小梅がカウンターへと戻ると、大同が言った。


「お前なあ、犯罪だぞ」


「やめろ」


「まだ子どもじゃねえか」


「もう18だ」


「未成年」


「うるさい、やめろ」


「鹿島、お前……」


「わかってるから、今はやめろ」


鹿島は両手で顔を隠すと、盛大に溜め息を吐いた。大同はそれ以上は何も言わなかった。


運ばれてきたハイボールを喉に流し込むと、軽く酔いが回ってきて、カウンターの中で二人の男に囲まれている小梅を見られなくなった。


大同は、そんな鹿島を横目で見ながら、何かにつけて小梅に話し掛けている。軽く声を掛けられる大同のその姿を見て、なんとなく羨ましく思った。

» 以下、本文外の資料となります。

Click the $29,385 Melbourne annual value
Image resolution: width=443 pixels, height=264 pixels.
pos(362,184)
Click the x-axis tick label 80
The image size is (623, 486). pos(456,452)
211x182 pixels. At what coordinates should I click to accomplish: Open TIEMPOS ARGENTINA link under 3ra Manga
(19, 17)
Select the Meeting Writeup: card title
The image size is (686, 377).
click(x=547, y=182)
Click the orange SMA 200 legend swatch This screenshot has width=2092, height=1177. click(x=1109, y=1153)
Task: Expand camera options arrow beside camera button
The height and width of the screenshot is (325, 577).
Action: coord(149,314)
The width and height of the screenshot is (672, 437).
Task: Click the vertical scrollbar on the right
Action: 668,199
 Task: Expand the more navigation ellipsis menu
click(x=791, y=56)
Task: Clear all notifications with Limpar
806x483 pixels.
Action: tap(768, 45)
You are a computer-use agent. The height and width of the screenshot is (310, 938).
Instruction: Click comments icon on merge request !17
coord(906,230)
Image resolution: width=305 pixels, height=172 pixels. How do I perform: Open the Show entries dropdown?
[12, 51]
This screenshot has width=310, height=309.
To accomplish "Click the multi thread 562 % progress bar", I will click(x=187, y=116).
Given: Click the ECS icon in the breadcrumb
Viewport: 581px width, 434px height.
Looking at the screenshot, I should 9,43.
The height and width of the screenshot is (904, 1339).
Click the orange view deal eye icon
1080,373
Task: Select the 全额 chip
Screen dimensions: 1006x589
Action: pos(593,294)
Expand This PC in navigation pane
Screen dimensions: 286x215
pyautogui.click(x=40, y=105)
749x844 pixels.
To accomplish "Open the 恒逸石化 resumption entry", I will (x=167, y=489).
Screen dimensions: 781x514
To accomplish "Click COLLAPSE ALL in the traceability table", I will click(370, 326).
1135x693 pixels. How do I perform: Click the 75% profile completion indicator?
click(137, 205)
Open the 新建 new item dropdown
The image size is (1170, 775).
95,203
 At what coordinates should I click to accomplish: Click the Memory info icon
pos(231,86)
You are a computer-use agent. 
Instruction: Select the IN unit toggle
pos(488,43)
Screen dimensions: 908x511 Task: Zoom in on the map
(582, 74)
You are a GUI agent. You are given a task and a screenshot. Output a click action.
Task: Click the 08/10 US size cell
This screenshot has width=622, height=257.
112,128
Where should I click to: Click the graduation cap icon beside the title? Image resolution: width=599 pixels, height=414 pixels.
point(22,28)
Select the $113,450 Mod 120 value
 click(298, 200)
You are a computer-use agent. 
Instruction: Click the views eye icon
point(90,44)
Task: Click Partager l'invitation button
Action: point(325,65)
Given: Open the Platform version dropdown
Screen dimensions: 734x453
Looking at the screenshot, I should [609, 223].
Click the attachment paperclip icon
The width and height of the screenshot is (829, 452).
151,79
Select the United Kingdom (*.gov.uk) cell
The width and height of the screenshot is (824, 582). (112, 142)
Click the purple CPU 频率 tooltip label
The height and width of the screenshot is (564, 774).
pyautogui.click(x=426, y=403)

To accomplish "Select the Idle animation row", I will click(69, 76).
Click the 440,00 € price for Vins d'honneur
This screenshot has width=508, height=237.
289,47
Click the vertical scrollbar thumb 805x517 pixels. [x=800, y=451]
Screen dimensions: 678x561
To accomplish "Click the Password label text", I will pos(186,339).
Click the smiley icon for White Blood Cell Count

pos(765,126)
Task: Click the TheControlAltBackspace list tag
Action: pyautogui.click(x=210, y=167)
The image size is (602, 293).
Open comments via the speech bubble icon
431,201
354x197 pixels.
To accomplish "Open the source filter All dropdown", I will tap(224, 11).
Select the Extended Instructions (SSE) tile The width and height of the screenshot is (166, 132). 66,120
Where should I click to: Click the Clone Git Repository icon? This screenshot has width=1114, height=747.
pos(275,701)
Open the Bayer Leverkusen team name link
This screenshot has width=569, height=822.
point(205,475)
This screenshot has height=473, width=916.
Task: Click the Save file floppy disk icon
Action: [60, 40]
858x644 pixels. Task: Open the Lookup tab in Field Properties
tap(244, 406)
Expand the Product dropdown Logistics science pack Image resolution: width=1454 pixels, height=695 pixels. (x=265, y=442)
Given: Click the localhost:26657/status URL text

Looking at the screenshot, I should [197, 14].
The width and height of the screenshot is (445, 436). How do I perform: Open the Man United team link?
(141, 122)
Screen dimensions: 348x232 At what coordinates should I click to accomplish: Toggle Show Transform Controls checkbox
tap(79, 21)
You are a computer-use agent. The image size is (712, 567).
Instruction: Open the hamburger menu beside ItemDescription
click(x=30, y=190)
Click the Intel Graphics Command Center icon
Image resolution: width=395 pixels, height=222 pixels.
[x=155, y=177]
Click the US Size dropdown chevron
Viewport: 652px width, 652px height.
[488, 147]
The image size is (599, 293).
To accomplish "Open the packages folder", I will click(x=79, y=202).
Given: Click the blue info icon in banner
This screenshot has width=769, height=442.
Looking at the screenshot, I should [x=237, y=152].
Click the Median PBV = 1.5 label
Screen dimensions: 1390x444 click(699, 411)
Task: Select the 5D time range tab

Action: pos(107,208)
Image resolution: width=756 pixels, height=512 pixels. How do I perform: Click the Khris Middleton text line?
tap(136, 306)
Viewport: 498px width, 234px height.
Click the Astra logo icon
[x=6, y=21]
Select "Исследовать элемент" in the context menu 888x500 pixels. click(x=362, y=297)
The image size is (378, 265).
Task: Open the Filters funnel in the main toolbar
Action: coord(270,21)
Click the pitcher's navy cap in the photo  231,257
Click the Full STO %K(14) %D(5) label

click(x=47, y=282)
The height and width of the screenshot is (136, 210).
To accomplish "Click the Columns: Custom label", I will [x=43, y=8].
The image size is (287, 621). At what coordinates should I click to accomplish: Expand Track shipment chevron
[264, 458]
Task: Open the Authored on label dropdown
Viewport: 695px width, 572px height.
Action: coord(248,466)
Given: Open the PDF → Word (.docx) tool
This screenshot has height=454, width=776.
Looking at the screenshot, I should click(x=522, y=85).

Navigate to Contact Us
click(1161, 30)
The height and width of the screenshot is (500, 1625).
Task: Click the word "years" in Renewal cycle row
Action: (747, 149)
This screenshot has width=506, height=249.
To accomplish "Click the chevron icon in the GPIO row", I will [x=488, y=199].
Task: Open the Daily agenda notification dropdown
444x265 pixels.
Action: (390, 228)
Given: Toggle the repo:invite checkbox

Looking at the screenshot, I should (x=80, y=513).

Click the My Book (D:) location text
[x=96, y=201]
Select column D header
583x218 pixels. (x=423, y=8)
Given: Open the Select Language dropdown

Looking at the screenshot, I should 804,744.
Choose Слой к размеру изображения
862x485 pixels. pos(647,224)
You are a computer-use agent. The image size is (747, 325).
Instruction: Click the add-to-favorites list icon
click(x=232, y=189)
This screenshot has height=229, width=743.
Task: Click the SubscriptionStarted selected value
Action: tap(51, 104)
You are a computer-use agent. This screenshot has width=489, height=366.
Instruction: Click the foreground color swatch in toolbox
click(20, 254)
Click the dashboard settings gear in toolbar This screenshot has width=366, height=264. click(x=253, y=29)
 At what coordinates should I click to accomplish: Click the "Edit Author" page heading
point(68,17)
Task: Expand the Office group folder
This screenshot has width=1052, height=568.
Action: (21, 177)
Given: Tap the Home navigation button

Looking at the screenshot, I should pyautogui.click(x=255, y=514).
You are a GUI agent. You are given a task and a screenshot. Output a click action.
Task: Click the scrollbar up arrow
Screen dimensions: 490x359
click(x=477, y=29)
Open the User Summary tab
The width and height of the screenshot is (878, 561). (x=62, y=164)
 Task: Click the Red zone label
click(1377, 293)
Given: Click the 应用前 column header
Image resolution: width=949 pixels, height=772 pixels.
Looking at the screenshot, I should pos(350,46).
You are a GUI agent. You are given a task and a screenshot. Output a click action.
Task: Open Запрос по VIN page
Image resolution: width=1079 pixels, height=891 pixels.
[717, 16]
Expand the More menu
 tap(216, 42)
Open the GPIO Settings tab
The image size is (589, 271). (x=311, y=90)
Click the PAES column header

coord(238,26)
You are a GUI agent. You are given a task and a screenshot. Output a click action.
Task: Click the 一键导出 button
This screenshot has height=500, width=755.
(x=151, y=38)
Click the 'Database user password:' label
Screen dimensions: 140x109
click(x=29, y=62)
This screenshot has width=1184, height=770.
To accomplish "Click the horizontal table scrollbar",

小梅とはまだ少し、ギクシャクしているような気がしている。謝罪はしたが、小梅を泣かせてしまったことに罪悪感すら感じている。


「鹿島、お前、見てられんかったぞ」


ハイボールを二杯ずつ呑んで精算し、タクシーを捕まえるべく大通りに出て歩いている時、大同がそう言った。


「何がだ?」


「目が泳いでた」


「んー、まあな」


「小梅ちゃんばっかり見ていたと思ったら、次にはじいっと枝豆見てただろ。小梅ちゃんと枝豆を交互にだな。こう、こんな感じに」


大同が首を振ってから、呆れた口調で言う。


「キモいっつーの」


「……キモいおっさんかあ。俺、最悪だな」


ほろ酔い気分なので、まだ多少正気は残っている。


「別に取って食おうってわけじゃないんだけどな」


「おっさんの純愛かあ」


「そんなんじゃない。違う」


「違わない」


「まったく……口ではお前に敵わないな」


タクシーを捕まえるべく、二人で手を上げては、何台もその場で見送った。